O futebol coxinha de Caio Ribeiro

Caio Ribeiro: insosso até no videogame.

Caio Ribeiro: insosso até no videogame.

Caio Ribeiro é um profissional inusitado.

Quando jogador, era contratado para marcar gols.

Raramente os fazia.

Tanto que passou dois anos em grandes clubes italianos sem chegar perto das redes.

Encerrou a carreira aos 30 anos, com a obscena média de 0,17 tentos por partida.

Agora funcionário da Globo, recebe um salário para emitir opiniões.

Em cinco anos de cabine de transmissão, dá algo em torno de 0 opiniões por partida. Só não é mais chapa-branca que a Dilma Bolada.

Caio Ribeiro tinha medo de enfurecer a torcida adversária com seus gols.

Caio Ribeiro tem medo de enfurecer a torcida, seja ela qual for, com suas opiniões.

A principal função da equipe de transmissão de um jogo de futebol é entreter o público quando o espetáculo é de baixa qualidade.

Por acaso, na última quarta-feira, 14 de agosto, Corinthians e Fluminense protagonizaram um espetáculo de baixa qualidade.

Cléber Machado notou de imediato o rumo do bate-bola. E, já no primeiro tempo, se mobilizou para transformar a partida em um show do intervalo de longa duração.

Enquanto as câmeras insistiam no pebolim humano, ele mobilizou a boa estrutura global.

Acionou os repórteres de campo, trouxe estatísticas dos jogadores, exibiu gols dos outros jogos, ditou a classificação dos outros clubes, fez prognósticos sobre o São Paulo, tirou dúvidas sobre arbitragem com Leonardo Gaciba. Não tinha mais fôlego na empreitada porque ao seu lado estava o comentarista que prefere não comentar.

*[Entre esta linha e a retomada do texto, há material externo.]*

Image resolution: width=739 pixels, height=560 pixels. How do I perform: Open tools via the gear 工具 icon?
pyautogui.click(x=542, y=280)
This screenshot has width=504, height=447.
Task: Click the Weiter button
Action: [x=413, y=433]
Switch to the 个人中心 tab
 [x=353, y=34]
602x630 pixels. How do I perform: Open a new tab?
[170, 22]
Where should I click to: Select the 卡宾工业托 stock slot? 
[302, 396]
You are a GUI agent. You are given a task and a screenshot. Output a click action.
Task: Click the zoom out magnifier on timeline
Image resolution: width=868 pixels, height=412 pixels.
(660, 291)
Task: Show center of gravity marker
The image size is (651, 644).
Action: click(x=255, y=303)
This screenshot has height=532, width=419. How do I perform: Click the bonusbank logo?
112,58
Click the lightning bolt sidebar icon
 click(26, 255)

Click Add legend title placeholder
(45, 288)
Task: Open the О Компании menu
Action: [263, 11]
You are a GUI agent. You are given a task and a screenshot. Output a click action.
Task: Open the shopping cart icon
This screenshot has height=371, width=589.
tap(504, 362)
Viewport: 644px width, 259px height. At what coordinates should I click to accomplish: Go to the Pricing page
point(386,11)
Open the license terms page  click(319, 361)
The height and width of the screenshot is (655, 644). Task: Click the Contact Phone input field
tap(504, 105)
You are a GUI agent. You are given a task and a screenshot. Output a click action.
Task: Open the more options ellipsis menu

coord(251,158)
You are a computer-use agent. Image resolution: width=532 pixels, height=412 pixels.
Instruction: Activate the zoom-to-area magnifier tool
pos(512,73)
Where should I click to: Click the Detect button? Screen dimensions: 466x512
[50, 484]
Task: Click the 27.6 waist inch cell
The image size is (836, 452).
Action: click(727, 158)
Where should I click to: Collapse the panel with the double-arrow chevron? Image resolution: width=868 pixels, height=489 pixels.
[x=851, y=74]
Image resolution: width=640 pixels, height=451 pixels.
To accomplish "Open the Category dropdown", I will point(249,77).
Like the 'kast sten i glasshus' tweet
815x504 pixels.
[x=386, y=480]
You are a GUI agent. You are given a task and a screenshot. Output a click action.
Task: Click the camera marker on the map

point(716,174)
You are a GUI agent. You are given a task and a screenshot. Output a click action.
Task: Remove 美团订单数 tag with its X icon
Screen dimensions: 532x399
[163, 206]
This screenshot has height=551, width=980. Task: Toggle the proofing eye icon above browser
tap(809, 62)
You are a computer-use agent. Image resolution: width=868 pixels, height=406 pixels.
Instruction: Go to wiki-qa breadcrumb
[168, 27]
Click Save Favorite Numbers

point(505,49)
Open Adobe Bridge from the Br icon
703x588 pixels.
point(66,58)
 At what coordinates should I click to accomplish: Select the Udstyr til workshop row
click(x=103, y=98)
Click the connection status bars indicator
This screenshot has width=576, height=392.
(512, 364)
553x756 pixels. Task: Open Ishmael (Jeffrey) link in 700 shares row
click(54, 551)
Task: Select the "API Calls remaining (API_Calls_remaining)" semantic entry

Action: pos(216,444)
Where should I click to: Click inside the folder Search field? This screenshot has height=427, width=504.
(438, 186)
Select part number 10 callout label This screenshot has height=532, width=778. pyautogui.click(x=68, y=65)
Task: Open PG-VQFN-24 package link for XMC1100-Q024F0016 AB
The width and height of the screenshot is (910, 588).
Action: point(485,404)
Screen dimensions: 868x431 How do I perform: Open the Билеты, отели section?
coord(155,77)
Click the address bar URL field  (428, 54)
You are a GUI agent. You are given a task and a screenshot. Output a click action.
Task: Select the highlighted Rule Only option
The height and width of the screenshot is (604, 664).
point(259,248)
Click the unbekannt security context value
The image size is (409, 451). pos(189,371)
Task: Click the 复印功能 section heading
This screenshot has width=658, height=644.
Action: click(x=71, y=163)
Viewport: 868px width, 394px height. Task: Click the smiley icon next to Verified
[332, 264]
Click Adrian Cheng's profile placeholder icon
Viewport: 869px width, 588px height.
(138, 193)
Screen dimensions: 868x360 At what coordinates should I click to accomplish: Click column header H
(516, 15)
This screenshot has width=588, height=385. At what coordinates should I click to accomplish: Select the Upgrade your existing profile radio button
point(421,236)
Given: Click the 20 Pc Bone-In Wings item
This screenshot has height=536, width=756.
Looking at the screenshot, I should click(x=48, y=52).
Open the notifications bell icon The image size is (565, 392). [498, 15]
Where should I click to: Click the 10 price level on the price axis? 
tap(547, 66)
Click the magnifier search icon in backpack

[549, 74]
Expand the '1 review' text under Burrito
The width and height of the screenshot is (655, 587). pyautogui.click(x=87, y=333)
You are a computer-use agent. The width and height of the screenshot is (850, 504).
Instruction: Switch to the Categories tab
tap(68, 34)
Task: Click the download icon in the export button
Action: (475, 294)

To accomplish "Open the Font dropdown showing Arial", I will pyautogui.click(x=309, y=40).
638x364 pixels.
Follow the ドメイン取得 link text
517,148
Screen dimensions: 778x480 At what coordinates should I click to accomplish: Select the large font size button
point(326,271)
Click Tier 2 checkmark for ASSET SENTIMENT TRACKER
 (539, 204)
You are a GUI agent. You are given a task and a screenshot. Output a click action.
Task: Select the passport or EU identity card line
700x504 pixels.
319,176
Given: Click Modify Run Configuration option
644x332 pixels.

Aos 30 minutos do segundo tempo, Cléber repassou a Caio uma das famigeradas perguntas de internauta.

A dúvida da vez era mais cretina que o projeto político de Marina Silva. Algo como: “Quem está em melhor fase? Luxemburgo ou Tite?”.

O Paulo Henrique Ganso da década de 90 pensou. Patinou. Mordeu o beiço. Passou manteiga de cacau logo depois. Para dizer que “no momento, Tite está um pouco acima de Luxemburgo”.  E acrescentar que Vanderlei “é um grande treinador”.

Não existe justificativa plausível para um “especialista” de futebol colocar um treinador campeão mundial apenas “um pouco acima” de um profissional que não monta um grande time desde 2003. Ou Caio Ribeiro não entende de futebol ou Caio Ribeiro não quer se indispor com seus colegas. Desconfio que ele fique entre as duas opções.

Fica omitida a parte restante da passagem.